**Task requirements**:
Every line below that holds the string "Save" should be copied out.

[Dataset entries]
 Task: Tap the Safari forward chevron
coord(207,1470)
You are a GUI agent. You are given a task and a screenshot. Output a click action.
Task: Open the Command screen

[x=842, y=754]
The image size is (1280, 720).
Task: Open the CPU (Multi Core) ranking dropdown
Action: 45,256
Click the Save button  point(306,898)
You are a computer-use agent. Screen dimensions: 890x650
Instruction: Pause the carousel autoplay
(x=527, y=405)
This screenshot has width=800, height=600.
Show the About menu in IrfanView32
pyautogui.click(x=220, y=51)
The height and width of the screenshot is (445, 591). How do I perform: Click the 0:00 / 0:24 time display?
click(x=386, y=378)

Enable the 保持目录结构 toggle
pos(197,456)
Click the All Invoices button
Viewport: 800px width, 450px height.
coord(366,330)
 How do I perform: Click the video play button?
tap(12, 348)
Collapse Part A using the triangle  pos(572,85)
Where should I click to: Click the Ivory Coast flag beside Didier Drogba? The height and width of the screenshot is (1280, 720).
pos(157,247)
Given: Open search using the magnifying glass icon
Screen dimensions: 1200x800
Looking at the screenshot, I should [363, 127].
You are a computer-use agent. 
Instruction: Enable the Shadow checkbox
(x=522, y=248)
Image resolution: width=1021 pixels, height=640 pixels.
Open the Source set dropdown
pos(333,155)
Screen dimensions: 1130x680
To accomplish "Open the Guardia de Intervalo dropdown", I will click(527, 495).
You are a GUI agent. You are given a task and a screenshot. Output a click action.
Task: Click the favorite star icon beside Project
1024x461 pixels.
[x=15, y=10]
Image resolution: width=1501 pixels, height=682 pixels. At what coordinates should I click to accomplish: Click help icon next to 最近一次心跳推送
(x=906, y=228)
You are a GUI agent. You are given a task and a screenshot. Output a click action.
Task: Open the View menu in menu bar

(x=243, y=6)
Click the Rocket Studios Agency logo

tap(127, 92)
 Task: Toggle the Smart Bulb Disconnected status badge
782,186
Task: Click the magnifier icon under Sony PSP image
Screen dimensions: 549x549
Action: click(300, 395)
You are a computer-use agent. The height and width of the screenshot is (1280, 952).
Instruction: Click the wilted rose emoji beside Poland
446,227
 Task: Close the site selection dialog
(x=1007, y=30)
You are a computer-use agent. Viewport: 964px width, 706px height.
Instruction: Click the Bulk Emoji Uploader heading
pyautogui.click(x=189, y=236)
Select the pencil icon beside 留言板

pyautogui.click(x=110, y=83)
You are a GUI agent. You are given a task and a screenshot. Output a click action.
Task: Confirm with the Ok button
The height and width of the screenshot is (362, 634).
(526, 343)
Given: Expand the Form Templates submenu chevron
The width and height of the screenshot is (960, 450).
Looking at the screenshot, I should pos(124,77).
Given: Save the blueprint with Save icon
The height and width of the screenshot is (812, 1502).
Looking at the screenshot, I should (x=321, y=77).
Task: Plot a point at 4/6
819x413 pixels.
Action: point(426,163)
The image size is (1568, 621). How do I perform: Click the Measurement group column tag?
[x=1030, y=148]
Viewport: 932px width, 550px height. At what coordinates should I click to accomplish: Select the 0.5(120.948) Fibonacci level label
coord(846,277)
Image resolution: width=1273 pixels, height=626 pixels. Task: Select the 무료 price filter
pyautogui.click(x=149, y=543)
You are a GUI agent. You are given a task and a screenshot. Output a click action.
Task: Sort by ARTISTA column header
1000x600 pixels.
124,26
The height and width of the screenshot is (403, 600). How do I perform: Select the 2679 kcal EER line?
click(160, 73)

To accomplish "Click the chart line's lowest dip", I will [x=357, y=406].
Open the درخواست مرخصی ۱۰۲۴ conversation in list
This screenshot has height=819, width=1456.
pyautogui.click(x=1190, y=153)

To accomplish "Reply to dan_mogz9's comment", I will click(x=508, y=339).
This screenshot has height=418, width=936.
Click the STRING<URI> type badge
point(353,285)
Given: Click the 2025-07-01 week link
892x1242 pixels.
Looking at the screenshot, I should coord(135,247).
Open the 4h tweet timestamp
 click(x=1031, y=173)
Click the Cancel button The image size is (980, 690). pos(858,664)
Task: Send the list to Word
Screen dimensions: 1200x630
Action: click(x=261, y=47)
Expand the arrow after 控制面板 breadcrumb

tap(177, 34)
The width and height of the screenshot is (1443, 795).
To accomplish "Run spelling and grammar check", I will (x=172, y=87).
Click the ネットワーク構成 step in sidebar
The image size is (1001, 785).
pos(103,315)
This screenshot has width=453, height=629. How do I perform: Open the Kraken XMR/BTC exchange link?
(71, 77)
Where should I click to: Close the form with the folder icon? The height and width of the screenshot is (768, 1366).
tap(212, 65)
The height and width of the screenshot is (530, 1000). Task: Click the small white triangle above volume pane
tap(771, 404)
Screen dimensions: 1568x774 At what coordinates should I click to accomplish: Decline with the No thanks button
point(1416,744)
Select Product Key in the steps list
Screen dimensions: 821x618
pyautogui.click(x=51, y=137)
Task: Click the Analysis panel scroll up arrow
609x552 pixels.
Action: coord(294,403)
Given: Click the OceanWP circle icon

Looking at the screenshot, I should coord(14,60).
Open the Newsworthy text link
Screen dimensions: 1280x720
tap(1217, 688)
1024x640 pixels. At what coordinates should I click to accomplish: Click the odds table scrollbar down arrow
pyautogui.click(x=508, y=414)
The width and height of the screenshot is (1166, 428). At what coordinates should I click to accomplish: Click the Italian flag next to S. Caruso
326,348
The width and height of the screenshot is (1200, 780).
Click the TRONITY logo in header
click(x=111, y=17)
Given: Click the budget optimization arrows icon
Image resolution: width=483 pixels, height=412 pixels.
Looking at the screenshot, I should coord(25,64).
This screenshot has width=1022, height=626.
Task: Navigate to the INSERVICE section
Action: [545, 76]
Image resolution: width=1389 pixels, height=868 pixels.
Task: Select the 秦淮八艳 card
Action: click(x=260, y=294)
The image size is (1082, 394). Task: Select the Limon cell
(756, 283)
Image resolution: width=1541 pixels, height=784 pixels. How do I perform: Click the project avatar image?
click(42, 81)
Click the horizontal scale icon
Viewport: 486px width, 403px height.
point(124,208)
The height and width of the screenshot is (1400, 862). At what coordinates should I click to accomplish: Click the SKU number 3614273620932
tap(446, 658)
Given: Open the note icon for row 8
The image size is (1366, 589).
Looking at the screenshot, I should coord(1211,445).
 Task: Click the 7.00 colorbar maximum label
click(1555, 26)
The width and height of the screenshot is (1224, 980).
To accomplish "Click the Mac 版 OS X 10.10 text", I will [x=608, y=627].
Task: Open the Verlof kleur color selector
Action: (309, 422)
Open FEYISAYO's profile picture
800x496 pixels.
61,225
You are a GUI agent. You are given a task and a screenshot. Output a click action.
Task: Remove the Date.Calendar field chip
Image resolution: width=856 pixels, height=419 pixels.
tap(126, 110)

**Your response**:
Click the Save button  point(306,898)
Given: Save the blueprint with Save icon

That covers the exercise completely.